Muslim women in Hyde Park, London. Photo: Roberto Trm

Muslim women in Hyde Park, London. Photo: Roberto Trm

Heath said there was a tendency to group Muslims together and not recognise their diversity. However, they experienced integration differently because they themselves were different.

He pointed out that part of their disadvantage is fuelled by different assumptions. Migrants tended to be more educated and driven than those who are left behind. This tends to be reflected in how they raise their children. Statistics reveal higher numbers of children from immigrant backgrounds staying on past the legal age to leave school.

However, this academic success is not translated into success in the labour market. People from a Muslim background, and in particular a black Muslim background, do less well than their counterparts when trying to secure a job.

“There are some consistent patterns which apply to all the Muslims groups despite their diversity.
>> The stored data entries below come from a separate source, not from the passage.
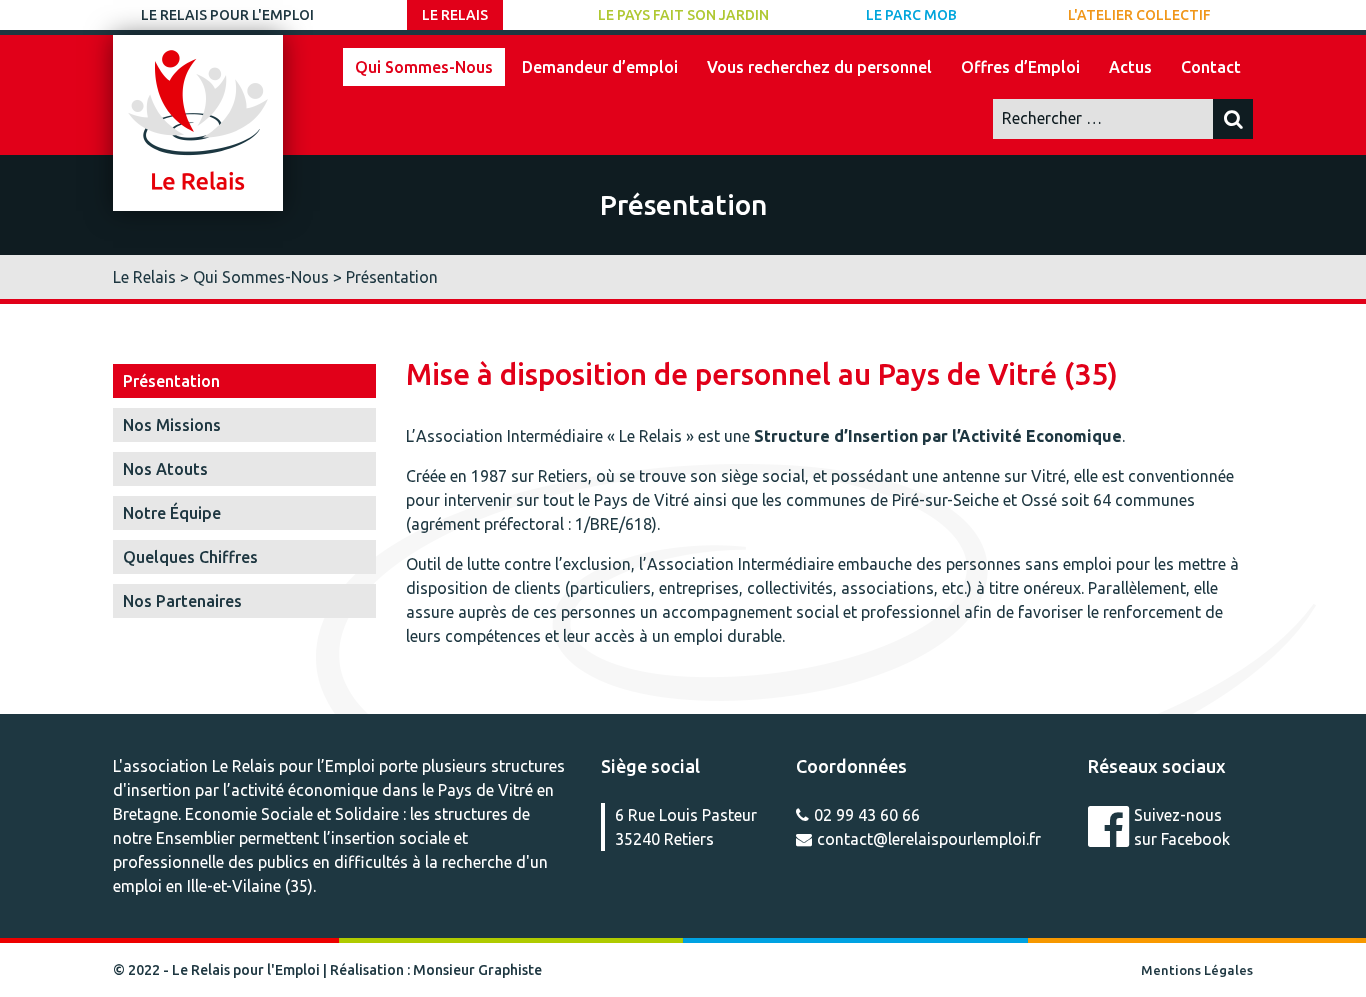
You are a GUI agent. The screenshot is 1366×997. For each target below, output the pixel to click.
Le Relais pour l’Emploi (293, 766)
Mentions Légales (1197, 970)
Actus (1130, 67)
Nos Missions (172, 425)
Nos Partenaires (182, 601)
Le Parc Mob (911, 15)
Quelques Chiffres (190, 557)
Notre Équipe (172, 513)
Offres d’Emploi (1020, 67)
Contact (1211, 67)
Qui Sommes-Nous (424, 67)
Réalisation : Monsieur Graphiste (436, 970)
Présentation (171, 381)
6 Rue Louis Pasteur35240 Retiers (686, 827)
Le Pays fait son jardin (683, 15)
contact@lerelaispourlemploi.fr (929, 839)
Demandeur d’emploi (600, 67)
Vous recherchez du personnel (819, 67)
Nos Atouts (165, 469)
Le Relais (455, 15)
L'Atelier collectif (1139, 15)
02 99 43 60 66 (867, 815)
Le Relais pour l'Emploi (227, 15)
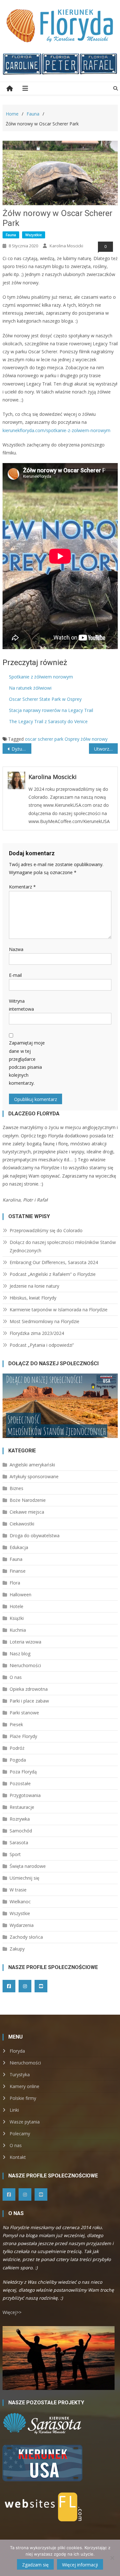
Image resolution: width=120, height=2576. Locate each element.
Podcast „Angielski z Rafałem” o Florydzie (53, 1274)
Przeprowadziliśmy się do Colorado (46, 1230)
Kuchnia (18, 1630)
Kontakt (18, 2157)
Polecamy (20, 2133)
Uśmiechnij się (24, 1878)
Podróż (17, 1748)
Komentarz (22, 887)
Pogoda (18, 1760)
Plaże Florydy (23, 1736)
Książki (17, 1618)
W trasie (18, 1890)
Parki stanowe (24, 1713)
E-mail (15, 975)
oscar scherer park (44, 739)
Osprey (72, 739)
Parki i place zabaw (29, 1701)
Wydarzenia (22, 1925)
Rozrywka (20, 1819)
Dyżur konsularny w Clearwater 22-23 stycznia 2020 (21, 749)
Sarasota (19, 1842)
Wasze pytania (25, 2122)
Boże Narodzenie (28, 1500)
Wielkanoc (20, 1901)
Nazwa (16, 949)
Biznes (16, 1488)
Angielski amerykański (32, 1465)
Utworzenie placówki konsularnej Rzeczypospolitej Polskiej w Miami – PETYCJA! (106, 749)
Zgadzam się (35, 2565)
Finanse (18, 1571)
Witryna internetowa (21, 1005)
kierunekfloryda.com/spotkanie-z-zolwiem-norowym (56, 430)
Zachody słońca (26, 1937)
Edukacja (19, 1547)
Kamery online (24, 2086)
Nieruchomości (25, 1665)
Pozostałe (20, 1783)
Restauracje (22, 1807)
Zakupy (17, 1949)
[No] (112, 2558)
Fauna (11, 234)
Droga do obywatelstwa (35, 1535)
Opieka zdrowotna (29, 1689)
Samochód (21, 1831)
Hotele (16, 1606)
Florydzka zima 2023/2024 (37, 1333)
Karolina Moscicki (66, 246)
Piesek (16, 1724)
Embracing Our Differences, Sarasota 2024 (54, 1262)
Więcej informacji (80, 2565)
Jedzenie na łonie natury (34, 1286)
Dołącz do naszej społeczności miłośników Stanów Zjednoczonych (63, 1246)
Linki (14, 2110)
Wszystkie (33, 234)
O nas (16, 1677)
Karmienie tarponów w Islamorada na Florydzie (59, 1310)
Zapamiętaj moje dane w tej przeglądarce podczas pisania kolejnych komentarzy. (27, 1063)
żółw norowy (94, 739)
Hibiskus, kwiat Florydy (33, 1298)
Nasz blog (20, 1654)
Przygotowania (25, 1795)
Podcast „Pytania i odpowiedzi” (42, 1345)
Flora (15, 1583)
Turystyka (20, 2074)
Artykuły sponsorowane (34, 1476)
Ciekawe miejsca (27, 1512)
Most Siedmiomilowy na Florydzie (44, 1321)
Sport (15, 1854)
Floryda (17, 2051)
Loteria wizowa (25, 1642)
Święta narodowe (28, 1866)
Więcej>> (12, 2312)
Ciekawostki (22, 1524)
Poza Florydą (23, 1772)
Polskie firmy (23, 2098)
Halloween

It’s a double disadvantage for Muslim black men,” noted Heath.

This had a negative effect on how Muslims experienced integration. In general, Heath’s research highlights that non-Muslim ethnic groups believe the situation in the UK has become better in recent years. The longer they have been in the country, the more opportunities they feel come their way and the less prejudice they feel. They become more integrated, rather than less. The reverse is the case for Muslims, who experience a generational increase in perceptions of inequality. Heath felt that this was partly because of a paradox of integration:

“Greater integration goes with changed frames of reference and expectation of receiving equal treatment as one’s fellow British citizens.”

In essence when young Muslims started mixing with non-Muslims, in particular non-Muslims from other ethnic minorities, they became more aware of the increased levels of prejudice they experience in relation to other ethnic groups. Thus integration could be a quite disillusioning experience, especially for black Muslims, he argued.

The symposium was organised by the Pears Institute for the study of Antisemitism, Birkbeck, University of London and COMPAS, University of Oxford, in partnership with the All Party Parliamentary Group Against Antisemitism.